RECORDS SHOWN:
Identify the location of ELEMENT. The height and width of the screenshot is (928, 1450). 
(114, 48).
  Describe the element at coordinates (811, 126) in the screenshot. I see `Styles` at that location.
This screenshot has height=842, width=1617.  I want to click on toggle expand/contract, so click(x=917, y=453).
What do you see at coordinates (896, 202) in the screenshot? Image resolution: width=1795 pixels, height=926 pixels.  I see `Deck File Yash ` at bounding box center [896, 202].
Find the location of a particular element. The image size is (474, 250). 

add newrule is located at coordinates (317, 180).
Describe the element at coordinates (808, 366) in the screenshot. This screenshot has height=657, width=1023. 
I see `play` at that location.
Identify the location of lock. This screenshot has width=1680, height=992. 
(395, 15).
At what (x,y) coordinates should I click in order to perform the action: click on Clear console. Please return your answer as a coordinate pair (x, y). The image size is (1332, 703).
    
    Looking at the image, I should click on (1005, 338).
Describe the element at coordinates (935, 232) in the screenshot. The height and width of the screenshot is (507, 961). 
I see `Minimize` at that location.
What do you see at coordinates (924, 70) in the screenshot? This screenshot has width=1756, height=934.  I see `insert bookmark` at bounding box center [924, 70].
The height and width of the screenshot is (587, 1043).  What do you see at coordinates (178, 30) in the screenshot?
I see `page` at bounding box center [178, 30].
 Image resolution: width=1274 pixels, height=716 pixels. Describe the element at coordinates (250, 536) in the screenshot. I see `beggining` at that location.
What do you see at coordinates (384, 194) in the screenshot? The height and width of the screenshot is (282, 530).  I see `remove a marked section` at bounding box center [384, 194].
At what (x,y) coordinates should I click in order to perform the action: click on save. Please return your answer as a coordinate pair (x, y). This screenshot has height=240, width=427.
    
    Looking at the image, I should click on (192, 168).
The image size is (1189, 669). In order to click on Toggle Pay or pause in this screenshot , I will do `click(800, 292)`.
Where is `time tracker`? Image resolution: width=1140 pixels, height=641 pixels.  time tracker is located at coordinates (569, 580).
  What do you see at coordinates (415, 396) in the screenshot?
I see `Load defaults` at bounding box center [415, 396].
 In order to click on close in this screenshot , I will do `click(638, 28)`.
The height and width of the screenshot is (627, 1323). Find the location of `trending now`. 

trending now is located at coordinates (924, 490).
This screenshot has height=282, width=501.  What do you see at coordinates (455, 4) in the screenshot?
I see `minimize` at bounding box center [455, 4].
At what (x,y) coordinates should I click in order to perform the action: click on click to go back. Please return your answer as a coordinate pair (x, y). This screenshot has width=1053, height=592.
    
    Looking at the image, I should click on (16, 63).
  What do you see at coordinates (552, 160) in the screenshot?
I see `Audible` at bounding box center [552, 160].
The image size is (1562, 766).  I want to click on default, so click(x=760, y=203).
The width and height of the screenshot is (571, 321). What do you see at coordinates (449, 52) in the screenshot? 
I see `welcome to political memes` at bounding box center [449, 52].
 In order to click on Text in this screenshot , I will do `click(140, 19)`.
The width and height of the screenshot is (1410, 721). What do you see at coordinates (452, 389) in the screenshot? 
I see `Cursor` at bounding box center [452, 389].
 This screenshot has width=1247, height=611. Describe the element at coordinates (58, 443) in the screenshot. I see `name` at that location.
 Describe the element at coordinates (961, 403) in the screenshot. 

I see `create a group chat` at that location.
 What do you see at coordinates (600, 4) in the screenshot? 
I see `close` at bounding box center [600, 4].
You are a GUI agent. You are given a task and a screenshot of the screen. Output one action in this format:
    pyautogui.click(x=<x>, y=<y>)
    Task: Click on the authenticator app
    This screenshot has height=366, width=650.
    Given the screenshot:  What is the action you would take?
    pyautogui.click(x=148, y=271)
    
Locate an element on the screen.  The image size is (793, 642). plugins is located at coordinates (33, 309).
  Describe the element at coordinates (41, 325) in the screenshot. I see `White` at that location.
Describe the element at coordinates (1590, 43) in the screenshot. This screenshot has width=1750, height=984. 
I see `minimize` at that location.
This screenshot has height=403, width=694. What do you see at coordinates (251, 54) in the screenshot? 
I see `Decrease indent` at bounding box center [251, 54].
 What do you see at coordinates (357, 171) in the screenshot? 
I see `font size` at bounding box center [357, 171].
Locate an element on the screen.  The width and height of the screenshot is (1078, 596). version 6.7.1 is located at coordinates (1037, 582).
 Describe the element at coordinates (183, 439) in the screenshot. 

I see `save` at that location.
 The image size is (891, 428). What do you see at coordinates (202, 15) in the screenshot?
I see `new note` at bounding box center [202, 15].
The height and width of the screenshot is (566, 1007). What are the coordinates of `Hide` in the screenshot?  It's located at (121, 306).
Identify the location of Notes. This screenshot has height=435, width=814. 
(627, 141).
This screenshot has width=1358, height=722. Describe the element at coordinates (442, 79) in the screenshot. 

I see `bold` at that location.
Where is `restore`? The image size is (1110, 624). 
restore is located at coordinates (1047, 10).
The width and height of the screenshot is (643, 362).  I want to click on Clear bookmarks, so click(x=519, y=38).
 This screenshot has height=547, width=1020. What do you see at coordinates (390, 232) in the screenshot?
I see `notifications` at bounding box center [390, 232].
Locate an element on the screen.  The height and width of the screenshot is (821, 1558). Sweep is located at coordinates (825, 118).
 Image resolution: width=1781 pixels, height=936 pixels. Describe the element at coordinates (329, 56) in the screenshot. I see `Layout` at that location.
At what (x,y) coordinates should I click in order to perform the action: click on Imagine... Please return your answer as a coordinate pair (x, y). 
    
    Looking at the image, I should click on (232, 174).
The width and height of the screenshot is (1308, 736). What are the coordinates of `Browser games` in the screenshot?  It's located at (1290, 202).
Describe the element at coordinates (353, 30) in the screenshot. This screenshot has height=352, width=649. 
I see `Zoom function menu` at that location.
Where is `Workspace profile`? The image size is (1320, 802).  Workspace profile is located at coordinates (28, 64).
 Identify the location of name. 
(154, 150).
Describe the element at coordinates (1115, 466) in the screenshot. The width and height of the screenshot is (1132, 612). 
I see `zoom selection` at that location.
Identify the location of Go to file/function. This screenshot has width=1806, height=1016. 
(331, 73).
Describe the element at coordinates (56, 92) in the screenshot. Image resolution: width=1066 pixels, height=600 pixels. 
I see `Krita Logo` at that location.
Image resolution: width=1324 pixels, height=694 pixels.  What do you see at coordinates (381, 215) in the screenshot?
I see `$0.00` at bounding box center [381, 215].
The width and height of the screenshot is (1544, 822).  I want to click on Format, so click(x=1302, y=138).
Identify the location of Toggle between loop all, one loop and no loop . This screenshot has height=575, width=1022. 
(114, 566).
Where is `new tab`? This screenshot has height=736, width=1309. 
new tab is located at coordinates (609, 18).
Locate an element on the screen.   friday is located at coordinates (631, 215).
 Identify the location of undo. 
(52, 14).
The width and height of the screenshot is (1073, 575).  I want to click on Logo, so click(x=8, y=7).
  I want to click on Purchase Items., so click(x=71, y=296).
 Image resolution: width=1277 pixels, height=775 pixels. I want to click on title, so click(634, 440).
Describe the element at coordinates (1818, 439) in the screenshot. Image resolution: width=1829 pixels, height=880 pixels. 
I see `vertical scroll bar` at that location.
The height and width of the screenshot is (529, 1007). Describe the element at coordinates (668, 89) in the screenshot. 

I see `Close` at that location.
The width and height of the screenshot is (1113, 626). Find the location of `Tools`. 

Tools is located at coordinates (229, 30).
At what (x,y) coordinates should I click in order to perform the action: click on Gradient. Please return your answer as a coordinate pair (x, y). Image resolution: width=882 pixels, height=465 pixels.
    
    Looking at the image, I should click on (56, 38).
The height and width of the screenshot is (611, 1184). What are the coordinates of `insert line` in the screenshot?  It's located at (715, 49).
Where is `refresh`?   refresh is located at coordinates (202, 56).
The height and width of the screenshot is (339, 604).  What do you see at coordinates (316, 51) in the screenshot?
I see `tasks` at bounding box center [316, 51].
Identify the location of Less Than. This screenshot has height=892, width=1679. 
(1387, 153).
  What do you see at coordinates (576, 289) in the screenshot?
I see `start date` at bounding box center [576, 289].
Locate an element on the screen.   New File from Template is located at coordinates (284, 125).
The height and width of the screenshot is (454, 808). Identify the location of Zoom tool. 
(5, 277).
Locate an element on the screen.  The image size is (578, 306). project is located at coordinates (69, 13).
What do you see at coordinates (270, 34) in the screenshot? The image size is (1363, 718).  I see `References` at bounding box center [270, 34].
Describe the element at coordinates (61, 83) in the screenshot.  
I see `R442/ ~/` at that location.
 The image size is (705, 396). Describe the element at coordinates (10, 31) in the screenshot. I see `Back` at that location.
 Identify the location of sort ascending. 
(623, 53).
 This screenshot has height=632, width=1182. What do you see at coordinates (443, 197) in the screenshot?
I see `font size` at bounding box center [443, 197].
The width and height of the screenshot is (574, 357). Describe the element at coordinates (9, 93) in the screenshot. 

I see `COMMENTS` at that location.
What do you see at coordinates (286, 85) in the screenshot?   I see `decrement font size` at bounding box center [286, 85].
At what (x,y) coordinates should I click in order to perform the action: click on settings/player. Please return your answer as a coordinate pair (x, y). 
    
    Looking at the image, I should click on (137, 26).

EXERCISE REQUIREMENTS:
Revise the data from the line containing "Describe the element at coordinates (61, 83)" through the end of the data, inclusive, replacing "sort ascending" with "sort descending" and leaving everything else unchanged.

FULL ANSWER:
Describe the element at coordinates (61, 83) in the screenshot.  
I see `R442/ ~/` at that location.
 The image size is (705, 396). Describe the element at coordinates (10, 31) in the screenshot. I see `Back` at that location.
 Identify the location of sort descending. 
(623, 53).
 This screenshot has height=632, width=1182. What do you see at coordinates (443, 197) in the screenshot?
I see `font size` at bounding box center [443, 197].
The width and height of the screenshot is (574, 357). Describe the element at coordinates (9, 93) in the screenshot. 

I see `COMMENTS` at that location.
What do you see at coordinates (286, 85) in the screenshot?   I see `decrement font size` at bounding box center [286, 85].
At what (x,y) coordinates should I click in order to perform the action: click on settings/player. Please return your answer as a coordinate pair (x, y). 
    
    Looking at the image, I should click on (137, 26).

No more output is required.